# Passage given
— begin —
There will be that blame on the Forest Service, but there will also be a bit of silver lining (separate from the natural reduction in fuel buildup in the forests). The insurance actuaries are going to be adjusting the risk models for homes located in forested areas and we'll see a big uptick in insurance rates on those homes, especially ones that have no fire perimeter. The market will then more accurately reflect the true cost of living in the forested areas until some developer types get the bright idea that a publicly subsidized insurance mechanism should exist to allow people to exercise their fundamental right to live wherever they please regardless of risk.
— end —
# Data segment
— begin —
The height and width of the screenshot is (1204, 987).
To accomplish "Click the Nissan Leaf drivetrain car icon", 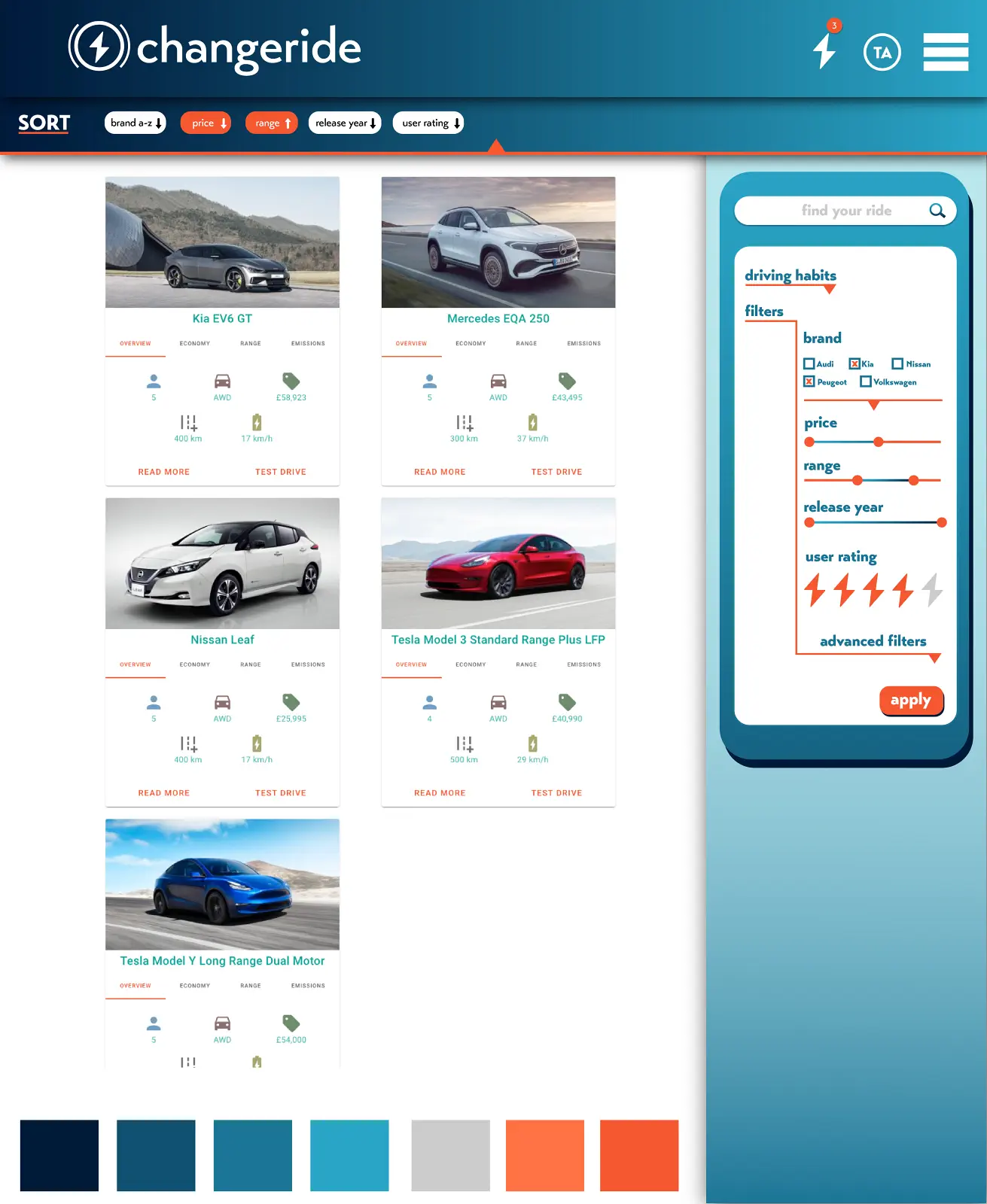I will (x=222, y=703).
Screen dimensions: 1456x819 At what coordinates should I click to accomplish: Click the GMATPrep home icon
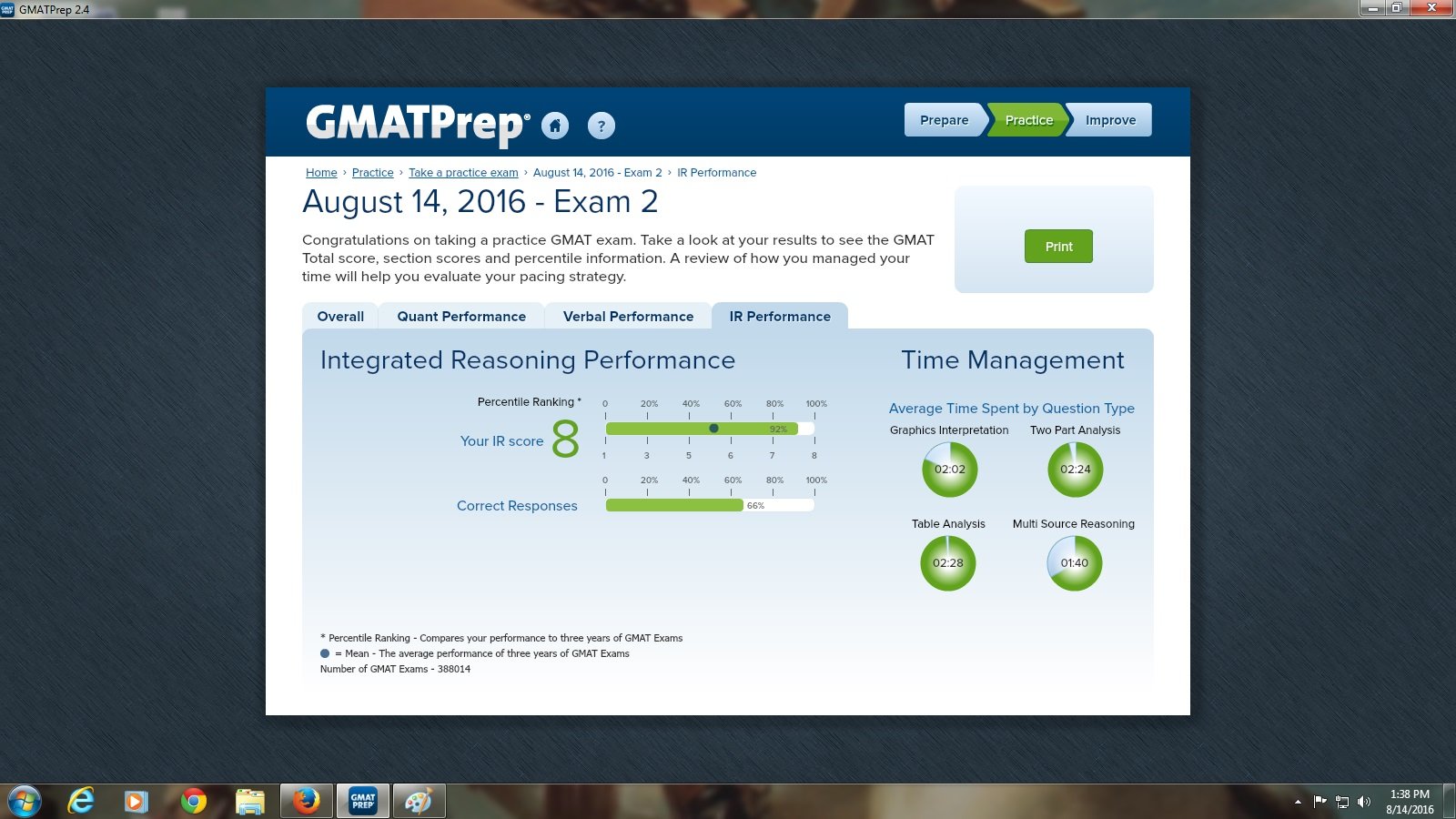(x=556, y=126)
— end —
# The tasks
[a] From the passage on forest insurance rates, reproduce word for word the part starting with "There will be" and going on through "regardless of risk.".
[b] Translate this sentence from the passage on forest insurance rates into Spanish: "There will be that blame on the Forest Service, but there will also be a bit of silver lining (separate from the natural reduction in fuel buildup in the forests)."

# Full answers
[a]
There will be that blame on the Forest Service, but there will also be a bit of silver lining (separate from the natural reduction in fuel buildup in the forests). The insurance actuaries are going to be adjusting the risk models for homes located in forested areas and we'll see a big uptick in insurance rates on those homes, especially ones that have no fire perimeter. The market will then more accurately reflect the true cost of living in the forested areas until some developer types get the bright idea that a publicly subsidized insurance mechanism should exist to allow people to exercise their fundamental right to live wherever they please regardless of risk.

[b] Esa culpa recaerá sobre el Servicio Forestal, pero también habrá algo de lado positivo (aparte de la reducción natural de la acumulación de combustible en los bosques).